Dissemos na altura que tínhamos fortes suspeitas de que muitas das operações urbanísticas aí realizadas não respeitavam o PDM em vigor e solicitámos então uma intervenção da IGAL, que aliás ainda decorre. Hoje, e por antecipação, as conclusões do relatório da IGF vêm dar toda a razão às dúvidas então levantadas pelo PCP. Seria altura do actual Presidente da Câmara, que na altura ofendeu política e até pessoalmente o Vereador do PCP – acusando-o de mentir, e de não poder provar as afirmações – reconhecer que errou e que não tinha razão.
Só não podíamos adivinhar que o que se passava (e continua a passar) em Matosinhos Sul tinha também sucedido (e continua a suceder) noutras áreas do Concelho abrangidas por PUs ineficazes, sem aprovação pela AMunicipal nem ratificação governamental (quarteirões a norte da Av. Da República, frente urbana da Circunvalação, entre outros casos).

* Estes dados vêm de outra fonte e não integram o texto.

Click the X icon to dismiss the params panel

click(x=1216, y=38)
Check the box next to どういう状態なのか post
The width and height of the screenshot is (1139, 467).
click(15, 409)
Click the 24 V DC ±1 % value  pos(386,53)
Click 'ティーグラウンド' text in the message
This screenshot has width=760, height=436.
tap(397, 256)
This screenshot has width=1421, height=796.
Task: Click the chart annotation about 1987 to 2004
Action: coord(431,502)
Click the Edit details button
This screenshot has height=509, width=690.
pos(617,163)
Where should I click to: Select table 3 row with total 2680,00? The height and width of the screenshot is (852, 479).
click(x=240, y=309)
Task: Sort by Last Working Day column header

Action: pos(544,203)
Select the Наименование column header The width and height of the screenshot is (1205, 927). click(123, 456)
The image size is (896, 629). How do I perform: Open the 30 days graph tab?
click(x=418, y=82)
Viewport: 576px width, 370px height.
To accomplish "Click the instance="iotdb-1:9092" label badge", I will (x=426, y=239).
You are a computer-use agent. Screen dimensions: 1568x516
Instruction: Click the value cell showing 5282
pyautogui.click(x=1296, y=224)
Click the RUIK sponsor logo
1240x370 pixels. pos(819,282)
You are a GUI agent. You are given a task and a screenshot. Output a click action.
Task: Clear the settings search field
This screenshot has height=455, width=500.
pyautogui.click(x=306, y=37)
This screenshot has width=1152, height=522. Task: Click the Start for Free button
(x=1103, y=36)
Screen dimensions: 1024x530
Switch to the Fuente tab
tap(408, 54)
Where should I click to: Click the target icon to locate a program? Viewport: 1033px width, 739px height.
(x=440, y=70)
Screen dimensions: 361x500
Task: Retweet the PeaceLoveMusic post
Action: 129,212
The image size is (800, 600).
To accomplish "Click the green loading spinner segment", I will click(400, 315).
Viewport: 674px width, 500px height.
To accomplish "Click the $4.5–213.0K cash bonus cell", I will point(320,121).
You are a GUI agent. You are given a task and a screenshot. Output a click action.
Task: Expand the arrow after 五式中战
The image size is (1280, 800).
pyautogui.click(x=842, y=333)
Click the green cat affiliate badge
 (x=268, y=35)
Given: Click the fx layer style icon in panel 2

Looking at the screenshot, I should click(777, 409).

6. Face ao conjunto de conclusões, recomendações e propostas apresentadas pela IGF, o PCP entende e propõe que:
6.1. O relatório deve ser submetido à analise e investigação da Procuradoria-Geral da República e do Tribunal Administrativo e Fiscal do Porto, nomeadamente para eventual apuramento de responsabilidades individuais;
6.2. A Câmara deve seguir todas as observações e recomendações para passar a determinar de forma rigorosa o valor das TMU e para passar a incorporar de forma integral e plena os elementos que tem que ser atendidos para a determinação do valor das compensações devidas ao município;
6.3. A Câmara não deve abdicar de liquidar todas as importâncias em dívida no âmbito das operações urbanísticas alvo da auditoria, sejam as que já terminaram sejam as que ainda decorrem (e algumas delas estão mesmo longe de estarem concluídas, como são o caso da EFANOR e do empreendimento situado no gaveto poente do cruzamento da Avenida Afonso Henriques com a Estrada da Circunvalação). Julgamos mesmo que este será um procedimento obrigatório que o Tribunal Administrativo e Fiscal não deixará de impor;
6.4. A Câmara deve proceder de imediato à reconfirmação do cálculo da TMU e das compensações em todas as operações, com significado e relevância, de loteamento e edificação licenciadas desde a aprovação do PDM de Matosinhos e, em função dos resultados proceder à liquidação dos presumíveis valores em dívida;
6.5. A Câmara deve proceder com urgência à aprovação (nomeadamente pela Assembleia Municipal) e à ratificação de todos os PUs e PPs com condições para tal;
6.6. Até que isso suceda, a Câmara não pode insistir no erro e na tomada de decisões nulas e sem eficácia, abstendo-se assim de usar esses instrumentos de gestão urbanística para licenciar operações urbanísticas ao abrigo de PUS e/ou PPs sem eficácia legal e com regras que não respeitem o regulamento do actual PDM.